**WORK ITEM**
How many lines in the entries below contain the word "computer"? Answer with the number and nothing else.

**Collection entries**
BEGIN
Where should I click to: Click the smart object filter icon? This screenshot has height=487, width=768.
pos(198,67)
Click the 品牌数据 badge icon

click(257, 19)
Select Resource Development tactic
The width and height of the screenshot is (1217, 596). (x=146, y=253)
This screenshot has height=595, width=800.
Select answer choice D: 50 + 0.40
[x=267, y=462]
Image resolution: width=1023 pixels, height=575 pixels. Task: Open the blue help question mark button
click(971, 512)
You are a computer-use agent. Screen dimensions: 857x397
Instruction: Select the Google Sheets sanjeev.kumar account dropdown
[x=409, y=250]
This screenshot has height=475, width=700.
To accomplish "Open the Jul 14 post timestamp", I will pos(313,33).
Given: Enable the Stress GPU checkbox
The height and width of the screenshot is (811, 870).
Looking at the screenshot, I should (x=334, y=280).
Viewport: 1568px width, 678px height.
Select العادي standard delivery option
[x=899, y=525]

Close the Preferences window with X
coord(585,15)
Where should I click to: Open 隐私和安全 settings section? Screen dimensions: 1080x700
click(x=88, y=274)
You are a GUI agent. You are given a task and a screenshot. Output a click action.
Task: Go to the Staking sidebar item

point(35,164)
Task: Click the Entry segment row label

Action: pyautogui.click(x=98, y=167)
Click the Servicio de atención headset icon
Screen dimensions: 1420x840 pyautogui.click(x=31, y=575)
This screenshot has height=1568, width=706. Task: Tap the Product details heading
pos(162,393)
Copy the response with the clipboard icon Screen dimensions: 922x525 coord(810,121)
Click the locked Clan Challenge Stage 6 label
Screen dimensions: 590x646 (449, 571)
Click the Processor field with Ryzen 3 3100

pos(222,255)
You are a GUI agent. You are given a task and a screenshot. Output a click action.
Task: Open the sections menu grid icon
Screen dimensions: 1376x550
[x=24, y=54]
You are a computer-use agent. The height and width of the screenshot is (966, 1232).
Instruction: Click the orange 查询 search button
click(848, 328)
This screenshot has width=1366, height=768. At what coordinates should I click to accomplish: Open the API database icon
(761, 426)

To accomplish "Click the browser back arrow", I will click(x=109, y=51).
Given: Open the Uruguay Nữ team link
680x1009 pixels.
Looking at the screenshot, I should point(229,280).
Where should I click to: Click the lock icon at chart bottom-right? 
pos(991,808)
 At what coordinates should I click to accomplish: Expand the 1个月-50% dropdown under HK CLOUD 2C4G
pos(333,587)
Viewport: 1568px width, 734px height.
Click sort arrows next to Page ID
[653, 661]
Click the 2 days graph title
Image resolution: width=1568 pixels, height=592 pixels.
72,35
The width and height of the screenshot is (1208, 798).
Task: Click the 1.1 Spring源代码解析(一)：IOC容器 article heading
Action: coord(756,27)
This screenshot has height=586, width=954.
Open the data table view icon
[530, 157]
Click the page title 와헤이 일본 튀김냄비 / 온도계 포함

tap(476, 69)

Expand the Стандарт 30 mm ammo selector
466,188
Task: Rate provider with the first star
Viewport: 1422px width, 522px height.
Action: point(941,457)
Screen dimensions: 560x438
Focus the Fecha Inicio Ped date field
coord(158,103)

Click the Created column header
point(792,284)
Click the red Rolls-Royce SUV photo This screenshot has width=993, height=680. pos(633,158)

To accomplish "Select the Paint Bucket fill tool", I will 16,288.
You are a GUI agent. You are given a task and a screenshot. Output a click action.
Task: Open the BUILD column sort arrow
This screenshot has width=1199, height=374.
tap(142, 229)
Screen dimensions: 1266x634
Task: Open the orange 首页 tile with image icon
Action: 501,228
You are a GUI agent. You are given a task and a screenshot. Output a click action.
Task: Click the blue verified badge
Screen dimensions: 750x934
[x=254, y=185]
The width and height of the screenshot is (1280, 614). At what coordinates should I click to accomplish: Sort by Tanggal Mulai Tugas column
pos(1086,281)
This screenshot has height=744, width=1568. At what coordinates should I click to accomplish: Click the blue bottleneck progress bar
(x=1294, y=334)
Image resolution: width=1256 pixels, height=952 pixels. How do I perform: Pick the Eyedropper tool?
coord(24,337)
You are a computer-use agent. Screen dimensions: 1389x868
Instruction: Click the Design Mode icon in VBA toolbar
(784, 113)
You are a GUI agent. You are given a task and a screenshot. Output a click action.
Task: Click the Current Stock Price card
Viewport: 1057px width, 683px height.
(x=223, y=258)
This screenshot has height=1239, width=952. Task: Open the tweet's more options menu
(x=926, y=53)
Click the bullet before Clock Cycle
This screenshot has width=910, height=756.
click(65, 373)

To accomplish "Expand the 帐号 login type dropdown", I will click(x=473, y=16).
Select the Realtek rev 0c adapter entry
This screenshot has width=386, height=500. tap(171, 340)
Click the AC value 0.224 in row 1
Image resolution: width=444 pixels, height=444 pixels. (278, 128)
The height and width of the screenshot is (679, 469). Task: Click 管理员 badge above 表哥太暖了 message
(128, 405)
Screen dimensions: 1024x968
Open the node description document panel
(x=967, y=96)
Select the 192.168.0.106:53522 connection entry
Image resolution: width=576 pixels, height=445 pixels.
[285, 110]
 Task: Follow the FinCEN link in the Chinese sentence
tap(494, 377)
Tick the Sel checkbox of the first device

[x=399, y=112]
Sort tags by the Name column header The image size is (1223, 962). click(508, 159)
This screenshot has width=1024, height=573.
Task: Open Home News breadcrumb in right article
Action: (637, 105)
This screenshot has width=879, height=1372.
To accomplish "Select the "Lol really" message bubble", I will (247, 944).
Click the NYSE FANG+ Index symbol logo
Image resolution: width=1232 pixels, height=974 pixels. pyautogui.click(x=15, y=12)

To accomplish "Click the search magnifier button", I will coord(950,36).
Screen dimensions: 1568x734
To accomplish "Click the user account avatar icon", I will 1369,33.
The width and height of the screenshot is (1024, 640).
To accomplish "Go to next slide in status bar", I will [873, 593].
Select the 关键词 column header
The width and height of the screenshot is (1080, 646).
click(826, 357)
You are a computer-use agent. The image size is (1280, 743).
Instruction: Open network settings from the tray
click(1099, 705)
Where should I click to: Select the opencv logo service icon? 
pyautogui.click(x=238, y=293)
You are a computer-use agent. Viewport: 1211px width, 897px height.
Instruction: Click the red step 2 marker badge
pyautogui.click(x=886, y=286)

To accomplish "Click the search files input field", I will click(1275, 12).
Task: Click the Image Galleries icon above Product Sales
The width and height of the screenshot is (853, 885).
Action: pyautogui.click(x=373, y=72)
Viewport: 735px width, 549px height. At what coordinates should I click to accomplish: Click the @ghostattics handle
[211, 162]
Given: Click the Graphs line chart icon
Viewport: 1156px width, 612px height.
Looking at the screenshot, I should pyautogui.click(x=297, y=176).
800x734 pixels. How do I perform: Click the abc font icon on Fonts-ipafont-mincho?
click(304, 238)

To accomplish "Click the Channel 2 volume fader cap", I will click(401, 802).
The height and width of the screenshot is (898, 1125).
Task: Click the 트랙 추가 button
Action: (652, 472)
END
**ANSWER BOX**
5